● **DATA FOR THE TASK**
------------------------

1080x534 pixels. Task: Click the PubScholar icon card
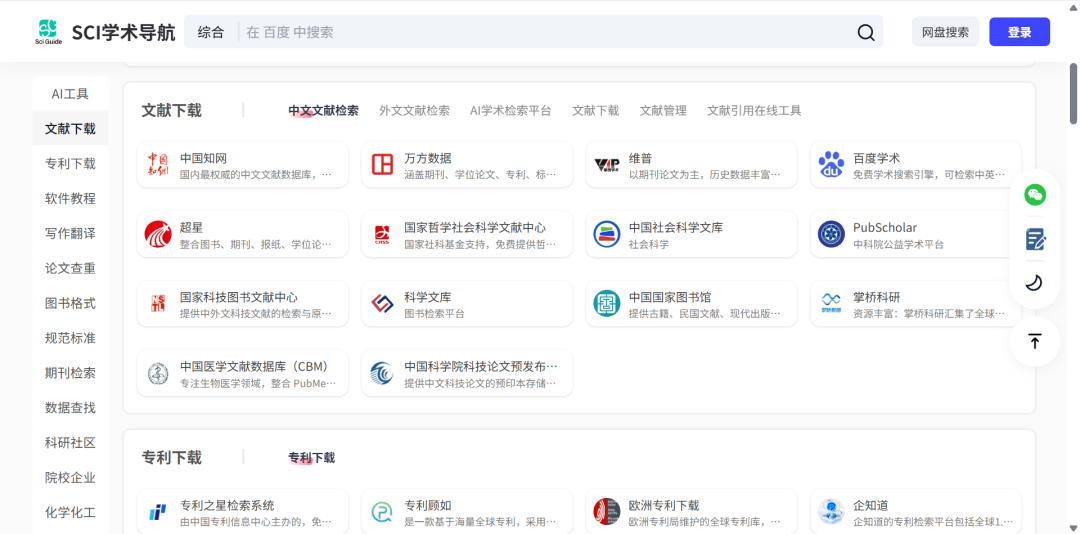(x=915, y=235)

------------------------

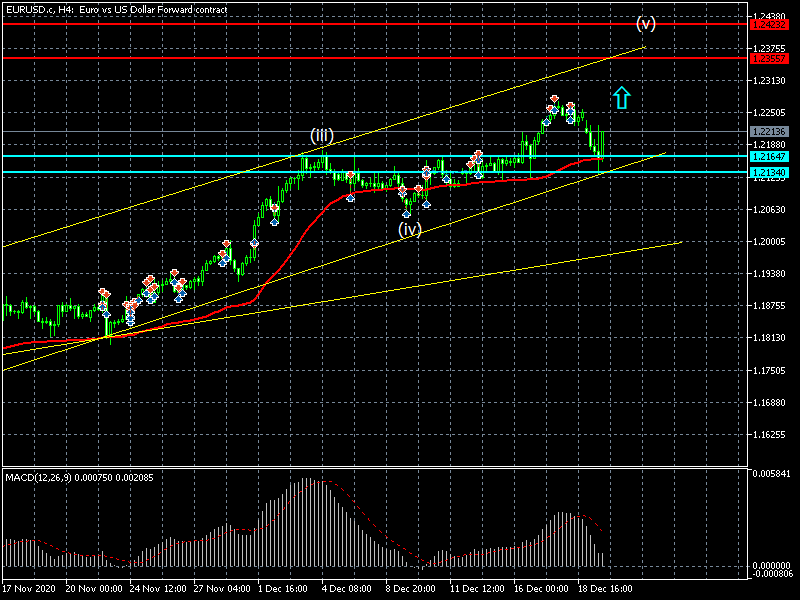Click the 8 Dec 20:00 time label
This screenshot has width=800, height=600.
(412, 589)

------------------------

● **WHAT THIS TASK INVOLVES**
Output the listing from the line that contains "1080x534 pixels. Task: Click" down through the line that contains "(x=915, y=235)" as a two-column CSV headed request and answer. Give one row for each text and its answer, with each value in its own quoted field and line breaks replaced by spaces, and leave the pictures out.

● **EXERCISE ANSWER**
request,answer
"1080x534 pixels. Task: Click the PubScholar icon card","(x=915, y=235)"